Serbien hat am 20. Mai einen Präsidenten gewählt, der früher als Extremist und Europafeind bekannt war: Tomislav Nikolic. Er verspricht zwar, das Land weiterhin auf EU-Kurs zu halten. Doch der in Belgrad lebende Autor und Journalist Sasa Ilic zweifelt an der Glaubwürdigkeit von Nikolic: "Seine Politik wird letztendlich die Fortsetzung seiner bisherigen Haltung sein: Das belegt seine Vergangenheit als Mitglied der freiwilligen Garde von Vojislav Seselj. Er hat sich an Kriegshandlungen in Kroatien beteiligt und sich für Ratko Mladic und Großserbien eingesetzt", erklärte der serbische Journalist auf einer Konferenz der Südosteuropa-Gesellschaft zum Thema "Nationalismus und Populismus in Südosteuropa".

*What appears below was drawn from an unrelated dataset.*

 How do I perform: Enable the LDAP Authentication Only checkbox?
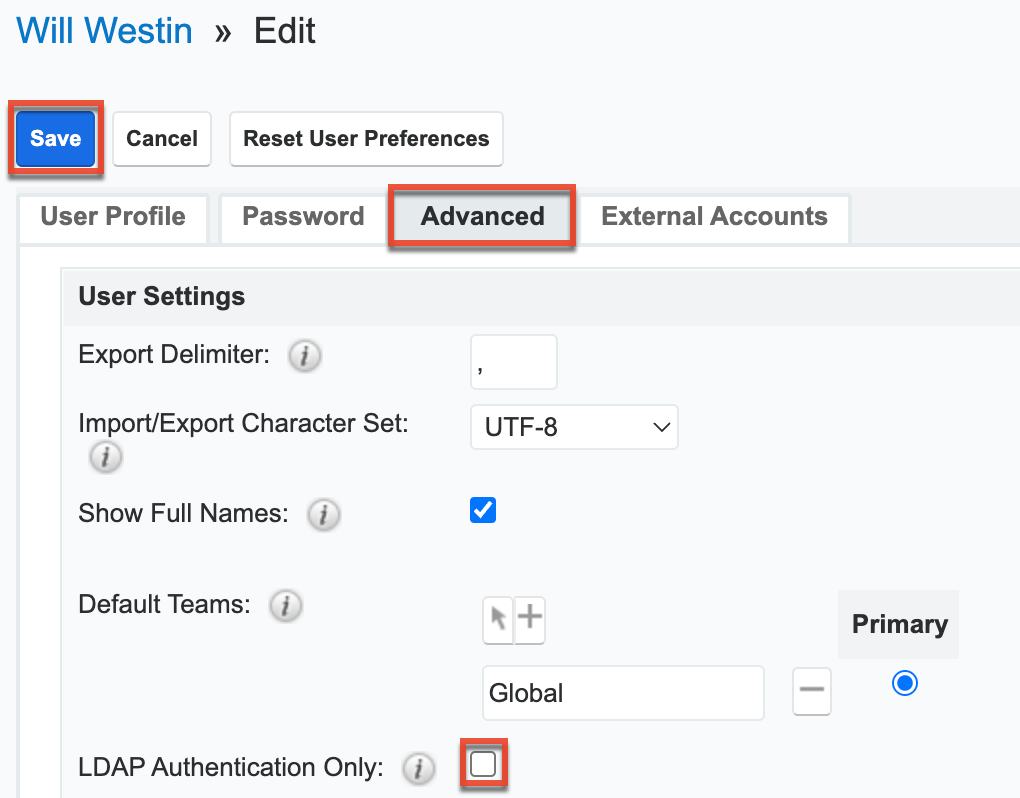(x=483, y=763)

Albanische Nationalisten: Stars auf Facebook

Ilic kritisiert aber auch den bisherigen pro-europäischen Präsidenten Boris Tadic, der nie bereit war, Zugeständnisse in der Kosovo-Frage zu machen. Serbien weigert sich weiterhin, die Unabhängigkeit seiner ehemaligen Provinz anzuerkennen. Mit seiner Haltung  habe Tadic nationalistische Gefühle immer wach gehalten. Dass diese Politik irgendwann einen weiteren Rechtsruck in der serbischen Gesellschaft bringen würde, davor haben Intellektuelle in Serbien schon lange gewarnt, sagte Sasa Ilic. Der Herausgeber des kritischen Kulturblattes "Beton" gehört zu einer immer noch kleinen Minderheit der serbischen Gesellschaft, die die Unabhängigkeit des Kosovo akzeptiert und sich um eine Annäherung an die Albaner bemüht.

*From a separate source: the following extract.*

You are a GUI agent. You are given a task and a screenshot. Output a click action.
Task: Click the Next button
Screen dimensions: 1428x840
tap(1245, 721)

Der serbische Autor Sasa Ilic mit anderen Experten bei der Konferenz in Tutzing (Foto: DW)
Der serbische Autor Sasa Ilic (zweiter von rechts) setzt sich für mehr Toleranz einBild: DW

In vielen südosteuropäischen Staaten nehmen Versprechungen populistischer Bewegungen nahezu fantastische Dimensionen an. Die in Albanien neu gegründete Schwarz-Rote Allianz (Aleanca Kuqezi) will albanische Pässe für alle ethnischen Albaner im Kosovo, in Mazedonien, Südserbien und Montenegro und versucht, einen großalbanischen Wirtschaftsprotektionismus durchzusetzen. Ähnliche Ziele verfolgt auch die im Kosovo agierende Bewegung "Vetëvendosja" (Selbstbestimmung), die mittlerweile auch im Parlament vertreten ist.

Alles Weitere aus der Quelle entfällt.